Published: Jul 15, 2021
Category: Weekend

THE SPICE OF SUMMER: Lao Gan Ma Chili Crisp Sauce With Roasted Chili Pepper Flakes
I thought a jar would last all summer. In two weeks, I’ve used half of it. It is true: you can use it on everything. You can add it to pasta sauce. Puts kick in mayonnaise. The chili oil is spicy, sweet, crispy (and no joke – it maintains its crispy texture!), savory, and well balanced. And there’s a remarkable “how it happened” story. For the tale and the sauce, click here.

IN HEAVY ROTATION: Víkingur Ólafsson
These weeks are unsettled. (Like: will democracy survive?) More and more, I’m listening to Víkingur Ólafsson playing the piano works of Philip Glass. This reader review on Amazon will suggest the devotion he generates: “My 10-day-old newborn is sleeping in my arms, Vikingur Olafsson’s interpretation of Philip Glass’ ‘Opening’ is playing in my headphones, and for all of seven minutes and forty-four seconds the world is standing still but for the music and the colors of autumn at the window and the comforting warmth in my lap and my flowing tears.” For more about the pianist and the Amazon links, click here.

KREMLIN LEAK APPEARS TO CONFIRM EXISTENCE OF TRUMP ‘KOMPROMAT’

The headline of a Guardian scoop — “Kremlin papers appear to show Putin’s plot to put Trump in White House” — goes far to confirm what so many Americans will never believe.

Vladimir Putin personally authorised a secret spy agency operation to support a “mentally unstable” Donald Trump in the 2016 US presidential election during a closed session of Russia’s national security council, according to what are assessed to be leaked Kremlin documents.

The key meeting took place on 22 January 2016, the papers suggest, with the Russian president, his spy chiefs and senior ministers all present There is a brief psychological assessment of Trump, who is described as an “impulsive, mentally unstable and unbalanced individual who suffers from an inferiority complex.”

There is also apparent confirmation that the Kremlin possesses ‘kompromat,’ or potentially compromising material, on the future president, collected – the document says – from Trump’s earlier “non-official visits to Russian Federation territory

This comes as no surprise to you — on January 26, I posted this about Craig Ungar’s book:

“American Kompromat: How the KGB Cultivated Donald Trump, and Related Tales of Sex, Greed, Power, and Treachery” is the follow-up to his 2018 bestseller, “House of Trump, House of Putin: The Untold Story of Donald Trump and the Russian Mafia.” As the title of the new book suggests — “Kompromat” is Russian for “compromising information”— Trump is nothing less than a Russian “asset.” Not officially, of course. But from the beginning of his real estate career, he eagerly did business with the Russians, most of them shady and connected to the KGB. This relationship started small, with television sets for the Hyatt Hotel. An American immigration reform allowed hundreds of thousands of Russian Jews to immigrate to the United States. Lo and behold, 1,300 Trump condos were sold in “secretive, all-cash transactions that enabled buyers to avoid legal scrutiny by shielding their finances and identities.” And then, because Trump needed money and liked sex, we meet a grotty bunch, including, of course, Jeffrey Epstein. I knew a lot of this story, and it wasn’t hard to figure out why Trump was so fond of Putin, but it’s still mind-blowing to read how the President put his needs above his country’s. [To buy the book of “American Kompromat” from Amazon, click here. For the Kindle edition, click here.]

IF I READ A MORE EYE-OPENING, MORE EMOTIONALLY AND INTELLECTUALLY POWERFUL PIECE THIS YEAR, I’LL BE SURPRISED
Sy Montgomery is a naturalist and the author of dozens of books on animals. In 2015 she published “The Soul of an Octopus.” After reading her conversation with Ezra Klein in the Times, I bought it. You may want to do the same. [To buy the book from Amazon, click here. For the Kindle edition, click here.
****************************************
§ Task list
- a) In the weekend post, on what date did the key Kremlin meeting about Trump take place?
- b) From the weekend post, write out everything from "IN HEAVY ROTATION: Víkingur" down to "links, click here.".

§ Source material
****************************************
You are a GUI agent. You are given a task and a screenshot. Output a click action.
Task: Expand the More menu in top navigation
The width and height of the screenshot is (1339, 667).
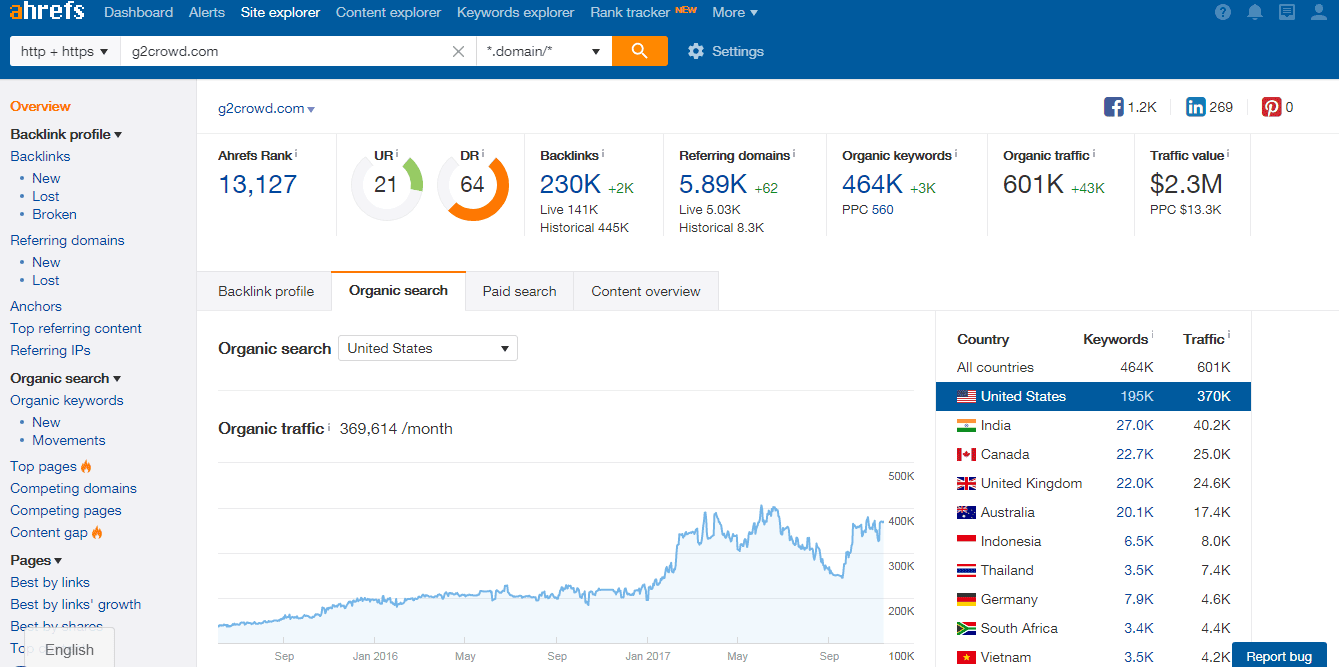735,12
****************************************
§ Answers by task
- a) 22 January 2016

- b)
IN HEAVY ROTATION: Víkingur Ólafsson
These weeks are unsettled. (Like: will democracy survive?) More and more, I’m listening to Víkingur Ólafsson playing the piano works of Philip Glass. This reader review on Amazon will suggest the devotion he generates: “My 10-day-old newborn is sleeping in my arms, Vikingur Olafsson’s interpretation of Philip Glass’ ‘Opening’ is playing in my headphones, and for all of seven minutes and forty-four seconds the world is standing still but for the music and the colors of autumn at the window and the comforting warmth in my lap and my flowing tears.” For more about the pianist and the Amazon links, click here.